Palavras-chave: escoamento superficial, física do solo, intensidade da chuva, simulador de chuva.

ABSTRACT

The objective of this research was to determinate and modeling the runoff for different soils classes based on different simulated rainfall intensities (30, 60 and 120mm h-1) in different soils in Uruguay. A portable rainfall simulator with multiple nozzles was used to simulate different rainfall intensities. On each soil was measured the initial time and rate of runoff, rainfall (total, duration and intensities), direction of slope, crop residue and cover percentage, soil densities (bulk and particle), soil porosity (bulk, macro and micro), textural fractions (clay, silt and sand), initial and saturated soil moisture. The runoff was estimated with Smith's modified model. The accumulate runoff losses were 64, 32, 30 e 15% from the total rainfall, for Vertissolo 1, Chernossolo, Argissolo e Vertissolo 2, respectively. The relationship between initial runoff and the runoff rate was inversively, independently of the soil surface and rainfall conditions. Increasing rainfall intensity decreases the initial runoff time and increase runoff rate. Smith's modified model provides a better runoff estimated in soils with high soil moisture content.

Key words: runoff, soil physics, rainfall intensity, rainfall simulator

INTRODUÇÃO

Os fatores que influenciam a infiltração de água no solo interferem também no escoamento superficial resultante. De modo geral, sob uma intensidade constante de chuva, a infiltração e o escoamento superficial são processos antagônicos: à medida que um diminui (infiltração) o outro aumenta (escoamento), até atingirem certo equilíbrio dinâmico (estabilização). Segundo PRUSKI et al. (2003), a cobertura e os tipos de uso do solo, além de seus efeitos sobre as condições de infiltração da água no solo, exercem importante influência na interceptação da água advinda da chuva. Quanto maior a porcentagem de cobertura vegetal, a rugosidade da superfície do solo e a evapotranspiração da cultura, maiores serão as taxas de infiltração de água no solo quando ocorrer uma chuva e, conseqüentemente, menores serão as perdas por escoamento superficial. A inclinação do declive do terreno é outro fator que influencia fortemente as perdas de solo e água por erosão hídrica, pois, à medida que ela aumenta, maiores serão o volume e a velocidade do escoamento superficial e menor será a infiltração de água no solo. Com isso, aumenta a capacidade de transporte das partículas de solo pela enxurrada, assim como a própria capacidade desta de desagregar solo por ação de cisalhamento, principalmente quando concentrada nos sulcos direcionados no sentido da pendente do terreno (COGO et al., 2003).

============================================================

## [Instrução]
Com base no texto extraído sobre escoamento superficial, responda:
(a) Quais intensidades de chuva simulada foram utilizadas na pesquisa?
(b) Com qual modelo o escoamento foi estimado?
(c) Segundo a introdução, o que ocorre com o volume e a velocidade do escoamento superficial à medida que aumenta a inclinação do declive?

## [Dados armazenados]
============================================================

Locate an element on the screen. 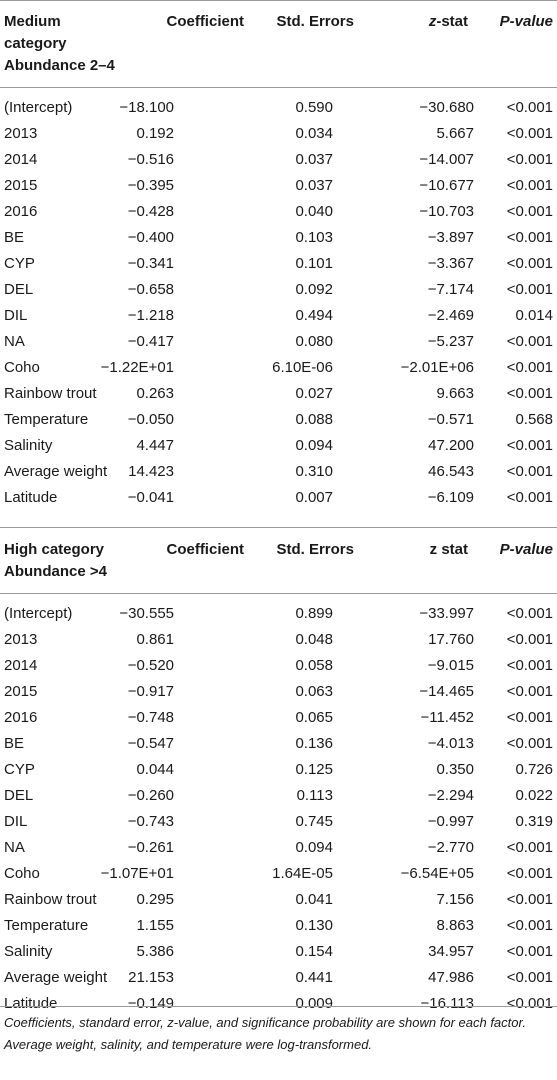 Image resolution: width=557 pixels, height=1080 pixels. table-row: DIL −0.743 0.745 −0.997 0.319 is located at coordinates (278, 822).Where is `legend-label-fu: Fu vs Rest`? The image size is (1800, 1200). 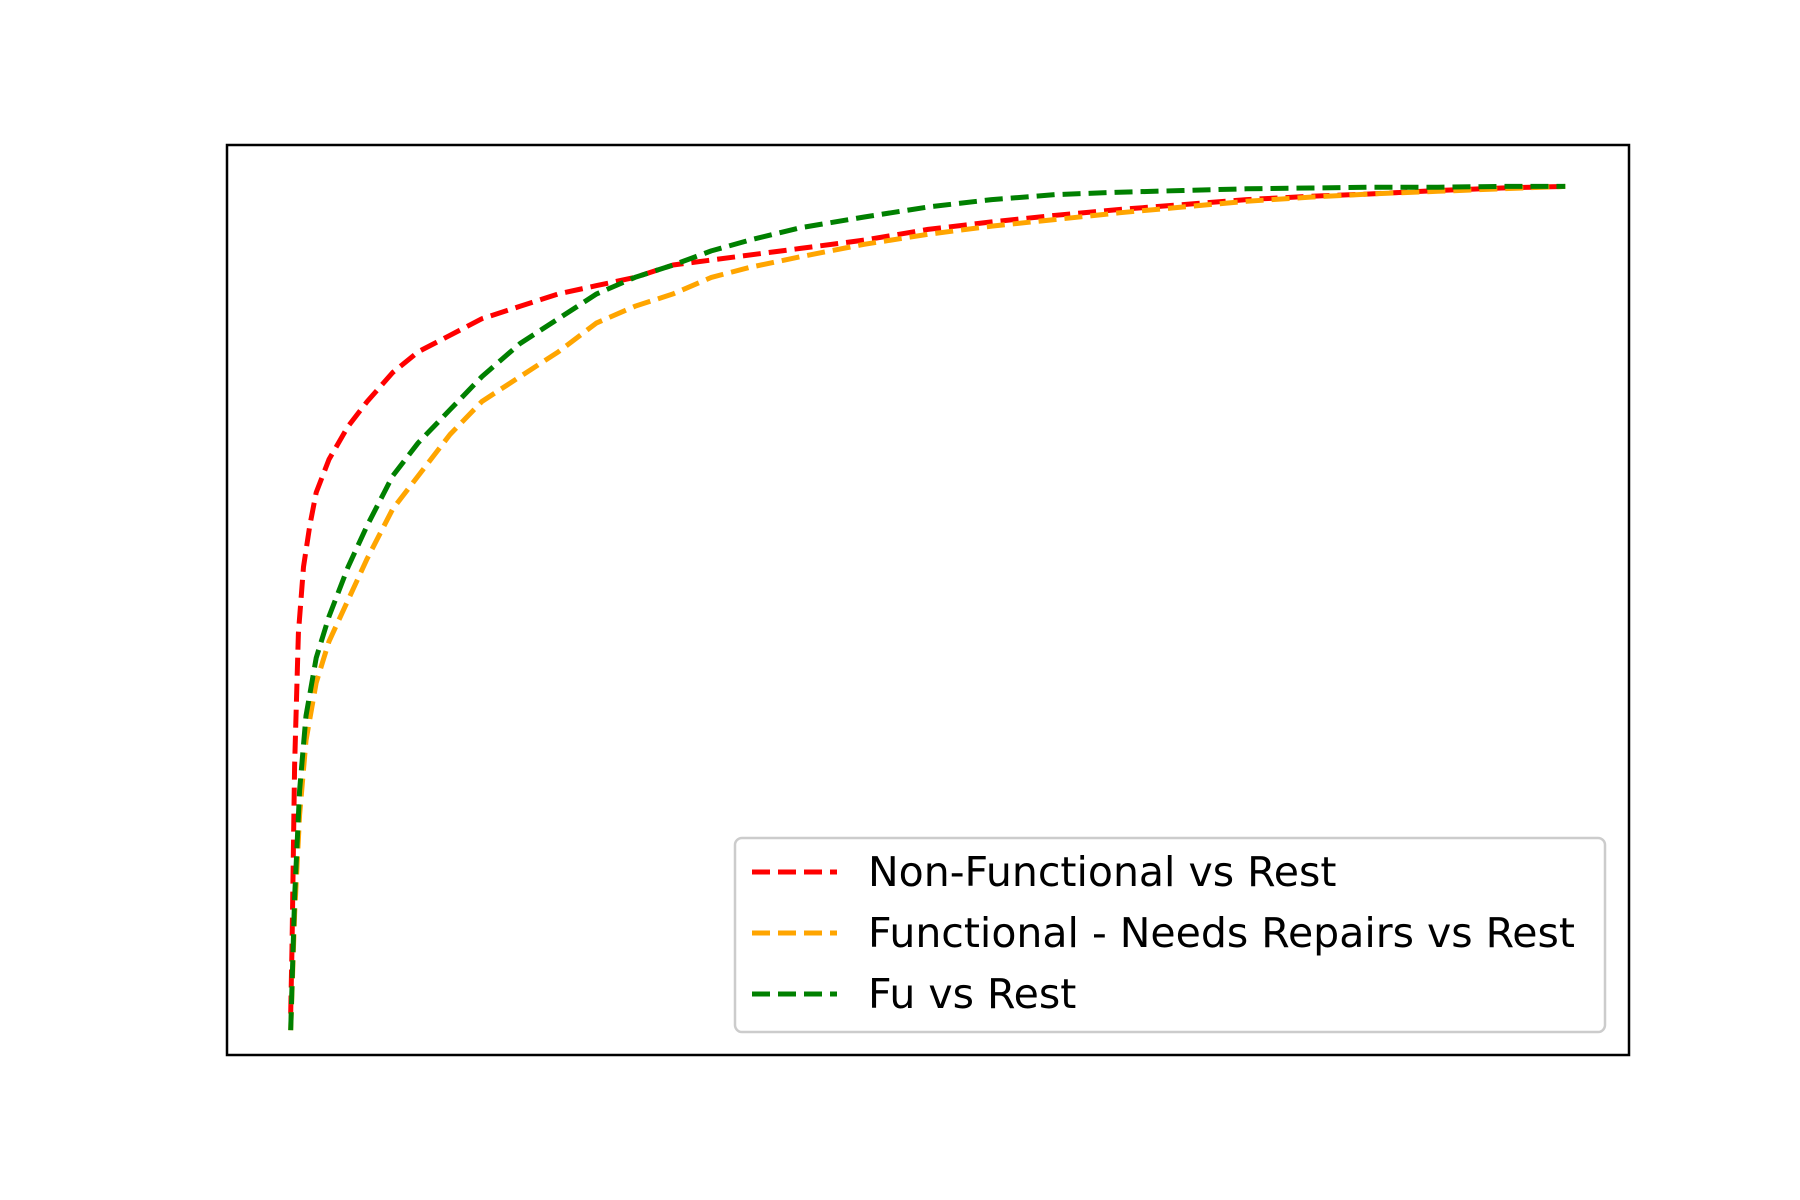 legend-label-fu: Fu vs Rest is located at coordinates (972, 994).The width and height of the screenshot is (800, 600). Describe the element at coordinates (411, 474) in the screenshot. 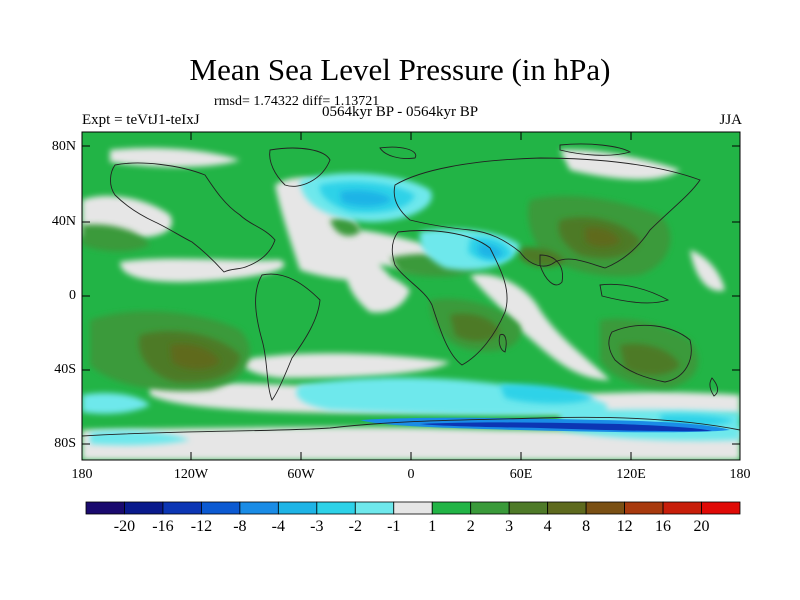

============================================================

## [Resultado do exercício]
(a) 30, 60 e 120 mm h-1.
(b) Com o modelo de Smith modificado.
(c) Tornam-se maiores, e a infiltração de água no solo diminui.